Dementsprechend erwartungsvoll war der fast ausverkaufte große Saal des Lübecker Theaters gestimmt, als die Tänzer und Tänzerinnen vom Ballett Kiel unter der Leitung von Yaroslav Ivanenko und Heather Jurgensen, die ein dramaturgisch geschicktes und vielseitiges Programm ausgewählt hatten, ihr Gastspiel mit der Premiere am Samstag gaben. Gezeigt wurden „Kintsugi“ von Edvin Revazov, zwei kurze Stücke von Antoine Jully („The Dying Poet“ und „Is This It?“) sowie die getanzte Hommage an Gustav Klimt „Gilded Reverie“ von Kristina Paulin.

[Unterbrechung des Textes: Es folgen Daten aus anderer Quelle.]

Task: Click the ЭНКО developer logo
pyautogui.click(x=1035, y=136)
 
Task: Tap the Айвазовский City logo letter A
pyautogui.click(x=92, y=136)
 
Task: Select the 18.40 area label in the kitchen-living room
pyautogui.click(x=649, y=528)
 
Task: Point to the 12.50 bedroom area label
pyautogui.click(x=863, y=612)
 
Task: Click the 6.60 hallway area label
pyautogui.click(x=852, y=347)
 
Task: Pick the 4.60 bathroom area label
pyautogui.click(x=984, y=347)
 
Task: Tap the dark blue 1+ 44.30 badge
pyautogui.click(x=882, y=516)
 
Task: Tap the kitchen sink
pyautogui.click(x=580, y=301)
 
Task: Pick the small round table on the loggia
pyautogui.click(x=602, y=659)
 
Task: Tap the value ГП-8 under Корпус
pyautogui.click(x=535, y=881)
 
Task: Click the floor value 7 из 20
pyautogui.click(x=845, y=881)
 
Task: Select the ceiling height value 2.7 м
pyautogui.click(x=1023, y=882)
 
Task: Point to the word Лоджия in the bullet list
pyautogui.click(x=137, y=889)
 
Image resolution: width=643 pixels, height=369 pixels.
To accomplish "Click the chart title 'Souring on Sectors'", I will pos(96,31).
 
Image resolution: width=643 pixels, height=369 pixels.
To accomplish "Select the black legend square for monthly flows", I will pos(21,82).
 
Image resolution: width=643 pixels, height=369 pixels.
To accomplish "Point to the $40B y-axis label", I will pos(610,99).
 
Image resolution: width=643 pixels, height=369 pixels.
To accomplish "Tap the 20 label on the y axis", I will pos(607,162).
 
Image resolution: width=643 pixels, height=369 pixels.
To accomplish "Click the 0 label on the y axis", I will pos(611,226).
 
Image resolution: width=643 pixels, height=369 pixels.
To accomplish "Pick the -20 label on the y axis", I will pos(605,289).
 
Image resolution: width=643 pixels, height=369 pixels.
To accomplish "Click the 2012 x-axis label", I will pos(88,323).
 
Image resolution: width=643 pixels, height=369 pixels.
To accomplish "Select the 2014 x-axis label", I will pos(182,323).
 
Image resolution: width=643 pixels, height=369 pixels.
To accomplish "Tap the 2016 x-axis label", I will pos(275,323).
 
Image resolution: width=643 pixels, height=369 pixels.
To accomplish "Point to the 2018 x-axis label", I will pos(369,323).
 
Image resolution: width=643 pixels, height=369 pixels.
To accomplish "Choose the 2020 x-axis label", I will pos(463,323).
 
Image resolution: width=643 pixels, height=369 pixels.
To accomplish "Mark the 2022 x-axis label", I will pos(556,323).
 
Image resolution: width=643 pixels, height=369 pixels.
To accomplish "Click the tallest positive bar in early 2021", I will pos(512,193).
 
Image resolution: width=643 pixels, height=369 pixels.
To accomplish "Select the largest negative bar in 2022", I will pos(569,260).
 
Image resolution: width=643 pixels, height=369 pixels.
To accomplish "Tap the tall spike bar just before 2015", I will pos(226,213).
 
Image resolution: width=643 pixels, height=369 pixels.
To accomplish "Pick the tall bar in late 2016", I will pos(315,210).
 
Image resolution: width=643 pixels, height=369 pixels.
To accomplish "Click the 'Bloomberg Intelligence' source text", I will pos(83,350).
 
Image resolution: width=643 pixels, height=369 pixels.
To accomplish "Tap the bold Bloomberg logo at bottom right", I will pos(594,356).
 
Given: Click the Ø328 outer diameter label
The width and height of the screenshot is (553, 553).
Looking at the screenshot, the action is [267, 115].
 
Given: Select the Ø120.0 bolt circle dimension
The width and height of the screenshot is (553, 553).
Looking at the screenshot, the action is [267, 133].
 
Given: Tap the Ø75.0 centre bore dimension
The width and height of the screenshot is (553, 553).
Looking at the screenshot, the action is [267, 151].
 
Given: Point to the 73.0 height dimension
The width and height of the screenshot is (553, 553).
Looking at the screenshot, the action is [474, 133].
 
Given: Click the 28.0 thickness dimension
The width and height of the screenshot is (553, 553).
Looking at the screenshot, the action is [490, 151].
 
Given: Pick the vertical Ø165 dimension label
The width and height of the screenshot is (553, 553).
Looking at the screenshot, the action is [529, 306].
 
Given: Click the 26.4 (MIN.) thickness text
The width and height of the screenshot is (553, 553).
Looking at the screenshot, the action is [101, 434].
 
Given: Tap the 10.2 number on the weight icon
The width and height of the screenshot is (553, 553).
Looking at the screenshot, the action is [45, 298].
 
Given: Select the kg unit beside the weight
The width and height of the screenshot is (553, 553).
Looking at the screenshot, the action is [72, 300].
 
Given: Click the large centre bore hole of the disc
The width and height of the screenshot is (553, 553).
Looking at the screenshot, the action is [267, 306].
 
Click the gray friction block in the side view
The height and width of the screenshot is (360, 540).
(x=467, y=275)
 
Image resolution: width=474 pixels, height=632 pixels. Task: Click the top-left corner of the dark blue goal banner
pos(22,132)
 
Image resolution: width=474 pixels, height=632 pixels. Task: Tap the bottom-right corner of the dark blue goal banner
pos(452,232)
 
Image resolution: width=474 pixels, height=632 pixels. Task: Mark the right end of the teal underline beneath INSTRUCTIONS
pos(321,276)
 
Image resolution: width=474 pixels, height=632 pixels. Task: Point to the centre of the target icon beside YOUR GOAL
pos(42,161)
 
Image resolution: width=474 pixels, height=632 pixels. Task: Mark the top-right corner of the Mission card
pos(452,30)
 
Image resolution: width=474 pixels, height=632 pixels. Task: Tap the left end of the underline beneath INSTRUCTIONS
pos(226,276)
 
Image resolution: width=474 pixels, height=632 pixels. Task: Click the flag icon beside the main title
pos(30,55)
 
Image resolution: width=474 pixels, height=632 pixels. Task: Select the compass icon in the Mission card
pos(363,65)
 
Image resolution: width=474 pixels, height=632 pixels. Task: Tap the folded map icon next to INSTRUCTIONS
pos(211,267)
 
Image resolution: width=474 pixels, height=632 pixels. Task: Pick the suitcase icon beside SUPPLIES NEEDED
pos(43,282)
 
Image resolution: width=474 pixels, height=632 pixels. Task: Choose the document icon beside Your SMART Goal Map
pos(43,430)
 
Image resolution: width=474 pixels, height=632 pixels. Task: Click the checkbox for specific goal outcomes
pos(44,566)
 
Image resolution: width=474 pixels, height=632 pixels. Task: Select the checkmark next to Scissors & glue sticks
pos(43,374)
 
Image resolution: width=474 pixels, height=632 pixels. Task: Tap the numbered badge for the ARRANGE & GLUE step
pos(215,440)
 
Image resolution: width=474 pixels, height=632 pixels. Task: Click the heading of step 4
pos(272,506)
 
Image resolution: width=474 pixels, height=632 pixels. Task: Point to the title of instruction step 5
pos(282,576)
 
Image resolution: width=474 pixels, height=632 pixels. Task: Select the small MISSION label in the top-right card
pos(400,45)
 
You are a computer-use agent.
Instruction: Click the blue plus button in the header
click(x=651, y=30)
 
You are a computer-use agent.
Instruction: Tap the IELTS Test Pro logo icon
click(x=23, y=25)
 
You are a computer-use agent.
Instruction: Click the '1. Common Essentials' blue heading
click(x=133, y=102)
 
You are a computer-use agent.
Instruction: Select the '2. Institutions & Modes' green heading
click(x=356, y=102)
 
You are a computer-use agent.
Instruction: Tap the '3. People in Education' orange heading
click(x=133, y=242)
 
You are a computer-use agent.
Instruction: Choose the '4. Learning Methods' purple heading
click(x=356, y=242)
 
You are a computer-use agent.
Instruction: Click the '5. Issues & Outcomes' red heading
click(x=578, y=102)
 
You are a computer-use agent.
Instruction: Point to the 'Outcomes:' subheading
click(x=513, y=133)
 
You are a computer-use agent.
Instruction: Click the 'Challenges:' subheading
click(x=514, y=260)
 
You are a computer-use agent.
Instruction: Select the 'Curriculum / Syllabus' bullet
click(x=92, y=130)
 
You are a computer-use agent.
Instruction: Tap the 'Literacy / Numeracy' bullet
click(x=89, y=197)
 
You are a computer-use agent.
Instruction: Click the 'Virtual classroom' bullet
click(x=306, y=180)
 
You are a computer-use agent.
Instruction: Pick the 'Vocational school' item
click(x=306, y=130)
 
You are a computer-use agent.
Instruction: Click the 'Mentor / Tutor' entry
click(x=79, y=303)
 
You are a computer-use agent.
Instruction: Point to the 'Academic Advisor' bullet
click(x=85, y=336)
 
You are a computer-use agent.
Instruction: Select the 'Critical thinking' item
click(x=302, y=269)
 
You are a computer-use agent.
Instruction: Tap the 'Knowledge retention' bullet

Choreografie Kintsugi: Ensemble, Foto: (c) Olaf StruckChoreografie Kintsugi: Ensemble, Foto: (c) Olaf Struck

Beim ersten Stück sitzen zunächst 8 Tänzer*innen mit den Rücken zum Publikum auf der Bühne, während im Hintergrund eine weitere Tänzerin verrenkt auf dem Deckel des Flügels liegt, an dem der Pianist die Kompositionen von Leon Gurvitch spielt, die dieser während der Corona-Zeit komponierte. Es handelt sich um fünf feine, teils dramatische, teils mediterran beschwingte, vor sich hin perlende Musikstücke, die wunderbar die Choreografie untermalen. Dabei versuchen die 10 Tänzer*innen dem Titel des Tanzstückes mit traditionellen Ballett-Techniken nahe zu kommen.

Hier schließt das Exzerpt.